The following is an extract from an article written by him in a publication entitled Valentia Review which appeared in December 1998: “As the end of this momentous century draws even closer, those of us who were born before 1940 may be forgiven if we pause for a moment to consider some of the changes we have witnessed.
“As I was about to leave the island of Valentia for the first time, my mother gave me the following bit of advice: Willie boy, never saucer your tea.’
“Rarely, if ever nowadays, does one see any man, woman or child drinking their tea from the saucer, or as more commonly expressed, ‘saucering their tea.’ It was commonly thought that it tasted better when taken in this manner, a fact confirmed by no less a man then John B Keane in one of his scripts. He added that the appropriate noises must always accompany the performance. Saucering the tea is a practice long out of vogue and for that nobody will shed a tear.
“Gone also is the half door. Perhaps I should explain to most of the present generation what a half door was. There was of course a full door in front of the house but also in separate hinges.
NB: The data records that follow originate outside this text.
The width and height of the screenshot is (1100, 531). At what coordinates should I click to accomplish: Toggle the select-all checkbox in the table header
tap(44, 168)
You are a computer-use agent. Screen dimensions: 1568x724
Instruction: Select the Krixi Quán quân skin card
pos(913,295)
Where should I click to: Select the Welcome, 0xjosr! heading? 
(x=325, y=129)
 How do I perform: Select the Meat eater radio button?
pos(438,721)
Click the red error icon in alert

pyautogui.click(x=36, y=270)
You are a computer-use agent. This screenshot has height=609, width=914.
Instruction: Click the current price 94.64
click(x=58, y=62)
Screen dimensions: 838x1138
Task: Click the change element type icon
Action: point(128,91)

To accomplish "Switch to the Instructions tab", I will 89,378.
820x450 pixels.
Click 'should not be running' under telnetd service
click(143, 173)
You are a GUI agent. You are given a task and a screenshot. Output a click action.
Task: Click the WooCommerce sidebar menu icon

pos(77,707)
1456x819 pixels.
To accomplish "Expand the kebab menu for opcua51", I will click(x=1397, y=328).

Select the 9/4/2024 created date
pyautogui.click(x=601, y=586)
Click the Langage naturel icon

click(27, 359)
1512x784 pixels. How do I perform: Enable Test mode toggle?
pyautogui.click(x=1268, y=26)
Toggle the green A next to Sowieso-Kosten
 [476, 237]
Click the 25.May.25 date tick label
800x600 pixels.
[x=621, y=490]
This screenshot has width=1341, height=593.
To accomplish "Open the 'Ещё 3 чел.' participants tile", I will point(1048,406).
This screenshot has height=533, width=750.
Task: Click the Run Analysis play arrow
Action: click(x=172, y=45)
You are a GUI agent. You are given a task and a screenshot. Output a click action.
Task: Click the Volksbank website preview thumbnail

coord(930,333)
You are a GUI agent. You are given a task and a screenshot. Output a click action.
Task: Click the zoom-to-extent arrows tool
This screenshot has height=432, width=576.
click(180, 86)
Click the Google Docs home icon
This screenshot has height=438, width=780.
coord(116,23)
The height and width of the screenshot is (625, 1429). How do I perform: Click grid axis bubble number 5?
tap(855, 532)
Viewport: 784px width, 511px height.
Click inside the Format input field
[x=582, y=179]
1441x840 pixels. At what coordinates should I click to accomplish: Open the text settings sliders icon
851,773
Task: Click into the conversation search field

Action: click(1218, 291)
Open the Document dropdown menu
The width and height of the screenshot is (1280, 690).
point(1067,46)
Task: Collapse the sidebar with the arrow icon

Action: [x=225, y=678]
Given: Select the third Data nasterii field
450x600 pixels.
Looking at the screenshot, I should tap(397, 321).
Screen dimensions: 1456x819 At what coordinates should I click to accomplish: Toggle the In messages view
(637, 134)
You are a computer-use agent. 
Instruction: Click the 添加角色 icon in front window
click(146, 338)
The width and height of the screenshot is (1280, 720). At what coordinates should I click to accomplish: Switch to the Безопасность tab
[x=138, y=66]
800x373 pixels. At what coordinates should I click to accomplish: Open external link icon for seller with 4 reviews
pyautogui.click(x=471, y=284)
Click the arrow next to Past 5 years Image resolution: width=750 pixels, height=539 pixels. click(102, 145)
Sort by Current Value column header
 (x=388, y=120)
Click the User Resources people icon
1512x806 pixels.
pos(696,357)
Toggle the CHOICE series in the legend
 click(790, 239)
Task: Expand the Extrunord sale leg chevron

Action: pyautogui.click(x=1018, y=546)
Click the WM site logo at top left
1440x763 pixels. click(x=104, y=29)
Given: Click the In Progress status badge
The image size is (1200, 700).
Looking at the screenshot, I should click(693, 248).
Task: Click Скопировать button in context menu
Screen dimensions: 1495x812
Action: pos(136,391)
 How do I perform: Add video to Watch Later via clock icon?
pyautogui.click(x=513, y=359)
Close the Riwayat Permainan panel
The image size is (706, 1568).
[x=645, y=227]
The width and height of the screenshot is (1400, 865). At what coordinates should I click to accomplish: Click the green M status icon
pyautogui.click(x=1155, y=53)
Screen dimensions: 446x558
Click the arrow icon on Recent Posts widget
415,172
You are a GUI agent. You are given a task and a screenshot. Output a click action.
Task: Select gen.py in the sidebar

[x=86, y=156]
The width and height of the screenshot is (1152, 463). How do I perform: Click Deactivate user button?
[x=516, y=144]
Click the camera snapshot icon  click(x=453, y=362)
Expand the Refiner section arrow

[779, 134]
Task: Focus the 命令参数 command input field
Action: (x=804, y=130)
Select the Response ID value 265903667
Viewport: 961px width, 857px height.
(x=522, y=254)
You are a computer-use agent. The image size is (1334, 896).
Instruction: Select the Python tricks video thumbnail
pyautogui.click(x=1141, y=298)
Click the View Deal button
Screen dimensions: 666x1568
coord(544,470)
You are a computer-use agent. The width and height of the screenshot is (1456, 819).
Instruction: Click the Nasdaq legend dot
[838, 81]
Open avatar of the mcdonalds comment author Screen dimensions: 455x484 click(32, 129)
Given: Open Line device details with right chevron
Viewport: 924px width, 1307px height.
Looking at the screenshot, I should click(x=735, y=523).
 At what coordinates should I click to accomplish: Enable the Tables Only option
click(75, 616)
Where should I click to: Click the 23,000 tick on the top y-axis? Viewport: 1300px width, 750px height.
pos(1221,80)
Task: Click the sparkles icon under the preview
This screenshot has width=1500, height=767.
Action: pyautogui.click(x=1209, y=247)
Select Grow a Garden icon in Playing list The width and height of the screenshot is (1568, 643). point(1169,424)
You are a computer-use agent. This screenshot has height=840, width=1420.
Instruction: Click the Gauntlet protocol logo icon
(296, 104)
Independent of the full door and in front of it was the half door, the front door could be wide open with the half door closed and a passing friend or neighbour could lean over it and say ‘hello’ to whoever was inside as they chatted away to their heart’s content. The great advantage of the half-door was that while it allowed fresh air to enter the kitchen it also kept the hens at bay. The origin of the half door goes back to the time of the famine. At that time the native Irish lived in mudwalled cabins. They paid a rent to their landlord and the rent was doubled if a half-chimney existed in the house of a window or anything more than a foot square. The rent was trebled if the house contained a door. As regard doors, as a way of evading the law people used the half-door during the day and a full-door after dark. During our youthful days the half 0 doors were on the way out and now they are no more. The island of Valentia is now dotted with splendid new houses each vying with each other in elegance.”